日曜劇場『VIVANT』(TBS系)の最終回が放送された9月17日、都内でファンミーティングが開催された。会場に登壇した同ドラマの原作・演出を手がけた福澤克雄氏の口からは興奮のためか、安堵のためか、いくつかの本音も飛び出した。それ以上の言及を避けるかのように、マイクをドラマのキャストに渡した福澤氏であったが、そこまでに話した内容だけでもかなり注目すべき点があった。ネット上では『VIVANT』について「次回作はあるのか?」「いつになるのか?」といった声が飛び交っているが、福澤氏の脳裏にあるものはちょっとやそっとの「考察」では及びもつかない展開だ。事実、これまでの福澤氏の発言からは、最早『VIVANT』“次回作”レベルを超越する構想が垣間見えている。
福澤克雄氏が以前、男性誌「エスクァイア日本版」の対談企画で「Netflixが大ブームとなるなか、自分自身はまだ“日本のお茶の間”でどうウケるかを考えているが、日本ドラマも“海外へ”を意識した変化が出てきた」という趣旨の発言をした。この対談が配信されたのが2022年2月だ。それから『VIVANT』が放映を開始した今年7月まで、1年以上の時間が経過している。福澤氏の構想はその間にさらに大きく膨らんだに違いない。
先日のファンミーティングでは、これまで「日本のドラマは国内に向けて作っていた」と自戒するように話しており、「そろそろ外(海外)に出なきゃいけない」と世界の舞台で渡り合えるドラマ作りの必要性を説いた。「何か転換期になるドラマを作らねば」ともファンミーティングで語った福澤氏。これこそがその「転換期」であり、その思いを込めたのが『VIVANT』だったのだろう。
豪華すぎると言われた出演陣や制作費1話1億円とも報じられた『VIVANT』を取り巻く「異例の」布陣を振り返ってみよう。主演の堺雅人をはじめ、阿部寛、役所広司、二宮和也、二階堂ふみ、松坂桃李といったいずれも主役級クラスの俳優陣を揃え、脇を固めるキャスト陣も檀れい、竜星涼、キムラ緑子、橋本さとし、小日向文世といった錚々たるメンバーを集めた。ドラマ放映前はメインキャストのあまりの豪壮さに「これでコケたらどうするの?」と懸念する声すら聞かれた。だが誤解を恐れずに言うならば、これらの懸念はあまりにも視界が狭いと言わざるを得ない。福澤氏が次に上がる舞台と見据えているのは「世界」だ。WBC2023の“侍ジャパン”にたとえれば、世界一になるために大谷翔平、ダルビッシュ有、山本由伸、佐々木朗希、吉田正尚、村上宗隆、岡本和真、牧秀悟、源田壮亮、近藤健介らが招集されたことに、誰が疑問や懸念を抱いたであろう。世界一を勝ち取るためには当然の布陣だと日本人の多くが栗山英樹監督の決断を支持、称賛した。

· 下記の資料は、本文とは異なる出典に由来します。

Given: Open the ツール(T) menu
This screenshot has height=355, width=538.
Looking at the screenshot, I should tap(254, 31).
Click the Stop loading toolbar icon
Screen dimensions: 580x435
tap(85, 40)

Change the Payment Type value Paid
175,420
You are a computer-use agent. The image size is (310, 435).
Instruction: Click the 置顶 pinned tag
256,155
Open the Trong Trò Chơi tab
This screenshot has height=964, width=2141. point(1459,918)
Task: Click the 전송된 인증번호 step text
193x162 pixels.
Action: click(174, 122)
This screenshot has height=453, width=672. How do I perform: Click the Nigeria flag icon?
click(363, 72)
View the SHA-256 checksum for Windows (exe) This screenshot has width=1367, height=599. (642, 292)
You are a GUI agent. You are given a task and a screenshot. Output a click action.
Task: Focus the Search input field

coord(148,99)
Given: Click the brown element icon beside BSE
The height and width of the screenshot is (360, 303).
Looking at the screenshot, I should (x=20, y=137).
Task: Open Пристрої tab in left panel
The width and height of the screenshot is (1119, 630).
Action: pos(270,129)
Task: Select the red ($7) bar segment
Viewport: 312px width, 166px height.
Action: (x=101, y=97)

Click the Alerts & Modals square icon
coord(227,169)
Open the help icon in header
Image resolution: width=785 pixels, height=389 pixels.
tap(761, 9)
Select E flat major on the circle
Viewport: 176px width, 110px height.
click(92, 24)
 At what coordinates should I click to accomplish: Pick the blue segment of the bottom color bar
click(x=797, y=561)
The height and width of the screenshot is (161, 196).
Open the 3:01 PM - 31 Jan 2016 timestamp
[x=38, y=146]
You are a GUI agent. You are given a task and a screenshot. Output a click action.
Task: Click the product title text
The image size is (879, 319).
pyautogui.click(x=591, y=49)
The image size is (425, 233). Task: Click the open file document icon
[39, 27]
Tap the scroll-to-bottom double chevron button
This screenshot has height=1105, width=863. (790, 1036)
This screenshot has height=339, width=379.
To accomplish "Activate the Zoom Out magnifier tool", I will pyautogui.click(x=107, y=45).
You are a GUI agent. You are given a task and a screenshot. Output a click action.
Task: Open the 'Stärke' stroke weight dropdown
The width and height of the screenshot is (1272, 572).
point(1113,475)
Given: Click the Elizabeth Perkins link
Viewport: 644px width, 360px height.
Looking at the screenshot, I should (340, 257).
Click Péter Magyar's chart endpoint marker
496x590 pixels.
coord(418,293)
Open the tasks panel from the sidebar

福澤氏は日本ドラマ界の“侍ジャパン”を作り上げ、世界に打って出る作品を狙っているのだ。『VIVANT』からはまさに「ドラマの転換期にしたい」、ひいては日本から世界一のドラマを作り出さなければならない、との福澤氏の危機感と渇望が伝わってくる。
現状、世界における日本ドラマ、映画の認知度は低い。アニメ作品ではジブリ映画の一部は世界的に有名だが、あれほど話題になった『鬼滅の刃』ですら、実は海外での人気を支えたのは各国のアニメファンであった。
そして日本ドラマもたとえ“侍ジャパン”クラスの俳優をキャスティングしたからといって、世界を舞台にして戦えるとは限らない。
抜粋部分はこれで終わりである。